My research centers on how prime numbers distribute among natural numbers and interesting applications of such information to various problems in analytic and probabilistic number theory. I am particularly interested in the distribution of primes in intervals and arithmetic progressions as well as in gaps between consecutive primes. Well-known unsolved problems in these directions include the Riemann Hypothesis and the Twin Prime Conjecture. To study primes, I use a combination of tools from complex analysis, harmonic analysis, sieve theory, probability theory and combinatorics, and this is where my area of research interacts with other areas in exciting ways.

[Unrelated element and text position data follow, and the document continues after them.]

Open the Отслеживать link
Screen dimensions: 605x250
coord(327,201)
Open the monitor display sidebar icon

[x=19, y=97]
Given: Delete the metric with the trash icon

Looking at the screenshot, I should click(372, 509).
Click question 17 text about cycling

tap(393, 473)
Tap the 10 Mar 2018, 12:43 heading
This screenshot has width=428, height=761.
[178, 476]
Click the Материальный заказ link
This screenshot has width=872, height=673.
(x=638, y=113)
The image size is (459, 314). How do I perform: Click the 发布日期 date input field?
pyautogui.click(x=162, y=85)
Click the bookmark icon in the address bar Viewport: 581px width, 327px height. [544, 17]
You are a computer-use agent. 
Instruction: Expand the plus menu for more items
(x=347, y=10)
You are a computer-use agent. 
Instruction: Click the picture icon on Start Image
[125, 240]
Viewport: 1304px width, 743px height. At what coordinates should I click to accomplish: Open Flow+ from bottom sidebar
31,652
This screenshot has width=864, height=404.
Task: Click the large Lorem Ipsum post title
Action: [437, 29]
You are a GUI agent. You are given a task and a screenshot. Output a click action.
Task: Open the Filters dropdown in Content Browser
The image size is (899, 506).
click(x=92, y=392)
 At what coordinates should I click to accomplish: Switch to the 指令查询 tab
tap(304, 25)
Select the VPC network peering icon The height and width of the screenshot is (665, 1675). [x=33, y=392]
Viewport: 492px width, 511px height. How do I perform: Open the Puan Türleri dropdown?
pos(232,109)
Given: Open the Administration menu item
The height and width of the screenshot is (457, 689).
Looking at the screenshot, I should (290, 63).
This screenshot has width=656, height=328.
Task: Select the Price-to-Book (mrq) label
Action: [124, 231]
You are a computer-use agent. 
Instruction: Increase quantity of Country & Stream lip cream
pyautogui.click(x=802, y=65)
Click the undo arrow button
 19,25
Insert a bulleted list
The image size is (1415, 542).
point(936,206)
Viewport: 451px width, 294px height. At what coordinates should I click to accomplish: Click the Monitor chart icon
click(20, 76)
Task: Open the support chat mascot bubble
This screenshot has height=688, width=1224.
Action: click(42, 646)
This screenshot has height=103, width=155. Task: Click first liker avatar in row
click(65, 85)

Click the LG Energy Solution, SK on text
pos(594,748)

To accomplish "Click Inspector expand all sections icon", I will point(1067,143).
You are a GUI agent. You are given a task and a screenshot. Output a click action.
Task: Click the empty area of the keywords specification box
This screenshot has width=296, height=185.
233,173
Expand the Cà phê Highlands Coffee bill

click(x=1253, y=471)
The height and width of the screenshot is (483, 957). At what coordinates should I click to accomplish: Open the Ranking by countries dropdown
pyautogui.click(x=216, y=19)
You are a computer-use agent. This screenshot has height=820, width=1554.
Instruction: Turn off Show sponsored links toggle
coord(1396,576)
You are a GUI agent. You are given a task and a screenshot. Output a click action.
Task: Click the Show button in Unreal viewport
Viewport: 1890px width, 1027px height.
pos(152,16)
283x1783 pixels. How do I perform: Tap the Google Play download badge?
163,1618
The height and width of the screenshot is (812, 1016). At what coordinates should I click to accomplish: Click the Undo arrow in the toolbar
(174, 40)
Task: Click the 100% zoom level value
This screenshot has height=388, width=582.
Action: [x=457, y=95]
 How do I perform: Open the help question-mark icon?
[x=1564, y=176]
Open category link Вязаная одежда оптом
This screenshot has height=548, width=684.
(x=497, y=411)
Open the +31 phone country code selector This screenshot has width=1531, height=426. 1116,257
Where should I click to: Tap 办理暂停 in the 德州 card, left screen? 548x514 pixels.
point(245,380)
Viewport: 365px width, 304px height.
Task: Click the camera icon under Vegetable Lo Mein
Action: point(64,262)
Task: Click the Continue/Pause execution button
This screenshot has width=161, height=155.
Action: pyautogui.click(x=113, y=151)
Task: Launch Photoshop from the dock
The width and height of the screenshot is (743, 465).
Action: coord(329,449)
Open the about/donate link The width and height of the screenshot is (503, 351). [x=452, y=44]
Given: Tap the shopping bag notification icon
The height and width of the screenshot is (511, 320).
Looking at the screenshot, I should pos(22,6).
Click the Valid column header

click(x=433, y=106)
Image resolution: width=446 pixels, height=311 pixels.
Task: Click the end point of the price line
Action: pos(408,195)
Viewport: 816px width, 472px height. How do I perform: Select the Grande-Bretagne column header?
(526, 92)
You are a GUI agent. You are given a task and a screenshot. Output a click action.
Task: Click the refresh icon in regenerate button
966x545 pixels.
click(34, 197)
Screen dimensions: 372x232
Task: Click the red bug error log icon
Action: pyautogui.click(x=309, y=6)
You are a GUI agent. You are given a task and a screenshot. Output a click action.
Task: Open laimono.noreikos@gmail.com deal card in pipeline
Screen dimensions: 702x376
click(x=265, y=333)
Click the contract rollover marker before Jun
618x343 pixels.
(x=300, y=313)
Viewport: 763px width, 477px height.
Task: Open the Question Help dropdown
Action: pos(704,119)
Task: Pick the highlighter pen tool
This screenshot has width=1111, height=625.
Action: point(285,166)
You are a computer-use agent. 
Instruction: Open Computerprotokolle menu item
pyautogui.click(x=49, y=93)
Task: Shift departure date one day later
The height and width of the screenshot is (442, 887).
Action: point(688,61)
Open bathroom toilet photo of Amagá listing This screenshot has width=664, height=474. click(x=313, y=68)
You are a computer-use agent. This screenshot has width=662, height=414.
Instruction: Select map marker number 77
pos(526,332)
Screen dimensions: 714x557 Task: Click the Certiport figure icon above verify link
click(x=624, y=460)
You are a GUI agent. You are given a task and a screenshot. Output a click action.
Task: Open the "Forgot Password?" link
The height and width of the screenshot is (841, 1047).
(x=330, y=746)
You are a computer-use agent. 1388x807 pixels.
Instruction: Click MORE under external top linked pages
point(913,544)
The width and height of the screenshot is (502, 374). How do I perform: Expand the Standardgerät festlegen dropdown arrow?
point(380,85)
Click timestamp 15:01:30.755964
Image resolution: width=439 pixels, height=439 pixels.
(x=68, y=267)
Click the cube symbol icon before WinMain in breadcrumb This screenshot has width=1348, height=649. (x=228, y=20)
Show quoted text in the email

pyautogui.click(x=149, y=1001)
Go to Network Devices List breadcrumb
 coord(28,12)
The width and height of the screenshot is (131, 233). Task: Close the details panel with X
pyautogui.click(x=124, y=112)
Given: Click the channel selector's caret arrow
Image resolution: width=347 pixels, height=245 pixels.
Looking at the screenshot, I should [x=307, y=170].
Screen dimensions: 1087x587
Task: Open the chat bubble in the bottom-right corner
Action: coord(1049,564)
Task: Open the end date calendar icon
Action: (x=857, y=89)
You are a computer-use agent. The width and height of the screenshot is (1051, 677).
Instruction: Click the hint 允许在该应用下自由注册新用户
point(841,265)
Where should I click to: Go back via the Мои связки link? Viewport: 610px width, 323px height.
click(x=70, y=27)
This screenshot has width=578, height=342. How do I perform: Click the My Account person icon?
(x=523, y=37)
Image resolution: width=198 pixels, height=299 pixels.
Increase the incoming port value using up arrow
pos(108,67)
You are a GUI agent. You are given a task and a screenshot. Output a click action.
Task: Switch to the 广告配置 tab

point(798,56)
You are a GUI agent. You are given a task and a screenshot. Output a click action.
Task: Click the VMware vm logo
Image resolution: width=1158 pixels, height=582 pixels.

Studying the distribution of primes is important in that primes are the building blocks of natural numbers and information about them is therefore indispensable in the study of plenty of arithmetic objects and structures. One such example is arithmetic functions, which are functions defined on natural numbers. In my research, I study the mean values of these functions as well as their distributions when modeled as appropriate random variables. As in my study of primes, I apply a variety of techniques to handle problems about arithmetic functions. Not only does my research find its applications in my field, but it also sheds light on some objects from algebraic number theory. For instance, my research on weighted Erdős–Kac theorems leads to a new proof of a central limit theorem for Ramanujan’s τ-function due to Elliott, and my recent work with Paul Pollack on an analogue of Carmichael’s function plays an important role in the study of the typical size of an order in a fixed quadratic number field.